Source code for diaparser.models.dependency

# -*- coding: utf-8 -*-

import torch
import torch.nn as nn
from ..modules import MLP, BertEmbedding, Biaffine, LSTM, CharLSTM
from ..modules.dropout import IndependentDropout, SharedDropout
from ..utils.config import Config
from ..utils.alg import eisner, mst
from ..utils.transform import CoNLL
from torch.nn.utils.rnn import pack_padded_sequence, pad_packed_sequence
from typing import Tuple


[docs]class BiaffineDependencyModel(nn.Module):
    r"""
    The implementation of Biaffine Dependency Parser.

    References:
        - Timothy Dozat and Christopher D. Manning. 2017.
          `Deep Biaffine Attention for Neural Dependency Parsing`_.

    Args:
        n_words (int):
            The size of the word vocabulary.
        n_feats (int):
            The size of the feat vocabulary.
        n_rels (int):
            The number of labels in the treebank.
        feat (str):
            Specifies which type of additional feature to use: ``'char'`` | ``'bert'`` | ``'tag'``.
            ``'char'``: Character-level representations extracted by CharLSTM.
            ``'bert'``: BERT representations, other pretrained langugae models like XLNet are also feasible.
            ``'tag'``: POS tag embeddings.
            Default: ``'char'``.
        n_word_embed (int):
            The size of word embeddings. Default: 100.
        n_feat_embed (int):
            The size of feature representations. Default: 100.
        n_char_embed (int):
            The size of character embeddings serving as inputs of CharLSTM, required if ``feat='char'``. Default: 50.
        bert (str):
            Specifies which kind of language model to use, e.g., ``'bert-base-cased'`` and ``'xlnet-base-cased'``.
            This is required if ``feat='bert'``. The full list can be found in `transformers`_.
            Default: ``None``.
        n_bert_layers (int):
            Specifies how many last layers to use. Required if ``feat='bert'``.
            The final outputs would be the weight sum of the hidden states of these layers.
            Default: 4.
        bert_fine_tune (bool):
            Weather to fine tune the BERT model.
            Deafult: False.
        mix_dropout (float):
            The dropout ratio of BERT layers. Required if ``feat='bert'``. Default: .0.
        token_dropout (float):
            The dropout ratio of tokens. Default: .0.
        embed_dropout (float):
            The dropout ratio of input embeddings. Default: .33.
        n_lstm_hidden (int):
            The size of LSTM hidden states. Default: 400.
        n_lstm_layers (int):
            The number of LSTM layers. Default: 3.
        lstm_dropout (float):
            The dropout ratio of LSTM. Default: .33.
        n_mlp_arc (int):
            Arc MLP size. Default: 500.
        n_mlp_rel  (int):
            Label MLP size. Default: 100.
        mlp_dropout (float):
            The dropout ratio of MLP layers. Default: .33.
        use_hidden_states (bool):
            Wethre to use hidden states rather than outputs from BERT.
            Default: True.
        use_attentions (bool):
            Wethre to use attention heads from BERT.
            Default: False.
        attention_head (int):
            Which attention head from BERT to use. Default: 0.
        attention_layer (int):
            Which attention layer from BERT to use; use all if 0. Default: 6.
        feat_pad_index (int):
            The index of the padding token in the feat vocabulary. Default: 0.
        pad_index (int):
            The index of the padding token in the word vocabulary. Default: 0.
        unk_index (int):
            The index of the unknown token in the word vocabulary. Default: 1.

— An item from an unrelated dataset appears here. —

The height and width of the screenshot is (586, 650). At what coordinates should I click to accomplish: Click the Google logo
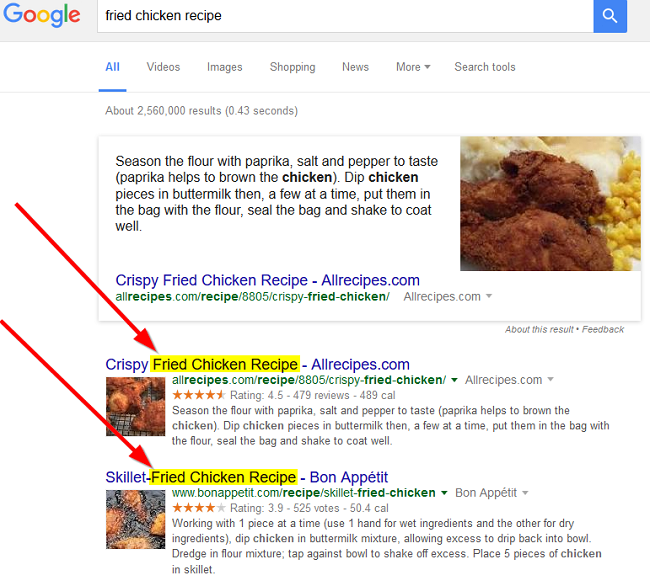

    .. _Deep Biaffine Attention for Neural Dependency Parsing:
        https://openreview.net/forum?id=Hk95PK9le
    .. _transformers:
        https://github.com/huggingface/transformers
    """

    def __init__(self,
                 n_words,
                 n_feats,
                 n_rels,
                 feat='char',
                 n_word_embed=100,
                 n_feat_embed=100,
                 n_char_embed=50,
                 bert=None,
                 n_bert_layers=4,
                 bert_fine_tune=False,
                 mix_dropout=.0,
                 token_dropout=.0,
                 embed_dropout=.33,
                 n_lstm_hidden=400,
                 n_lstm_layers=3,
                 lstm_dropout=.33,
                 n_mlp_arc=500,
                 n_mlp_rel=100,
                 mask_token_id=.0,
                 mlp_dropout=.33,
                 use_hidden_states=True,
                 use_attentions=False,
                 attention_head=0,
                 attention_layer=6,
                 feat_pad_index=0,
                 pad_index=0,
                 unk_index=1,
                 **kwargs):
        super().__init__()

        # cant use Config(**locals()) because it includes self
        self.args = Config().update(locals())
        args = self.args
        if args.n_word_embed:
            # the embedding layer
            self.word_embed = nn.Embedding(num_embeddings=args.n_words,
                                           embedding_dim=args.n_word_embed)
            self.unk_index = args.unk_index
        else:
            self.word_embed = None
        if args.feat == 'char':
            self.feat_embed = CharLSTM(n_chars=args.n_feats,
                                       n_word_embed=args.n_char_embed,
                                       n_out=args.n_feat_embed,
                                       pad_index=args.feat_pad_index)
        elif args.feat == 'bert':
            self.feat_embed = BertEmbedding(model=args.bert,
                                            n_layers=args.n_bert_layers,
                                            n_out=args.n_feat_embed,
                                            requires_grad=args.bert_fine_tune,
                                            mask_token_id=args.mask_token_id,
                                            token_dropout=args.token_dropout,
                                            mix_dropout=args.mix_dropout,
                                            use_hidden_states=args.use_hidden_states,
                                            use_attentions=args.use_attentions,
                                            attention_layer=args.attention_layer)
            # Setting this requires rebuilding models:
            # args.n_mlp_arc = self.feat_embed.bert.config.max_position_embeddings
            args.n_feat_embed = self.feat_embed.n_out  # taken from the model
            args.n_bert_layers = self.feat_embed.n_layers  # taken from the model
        elif args.feat == 'tag':
            self.feat_embed = nn.Embedding(num_embeddings=args.n_feats,
                                           embedding_dim=args.n_feat_embed)
        else:
            raise RuntimeError("The feat type should be in ['char', 'bert', 'tag'].")
        self.embed_dropout = IndependentDropout(p=args.embed_dropout)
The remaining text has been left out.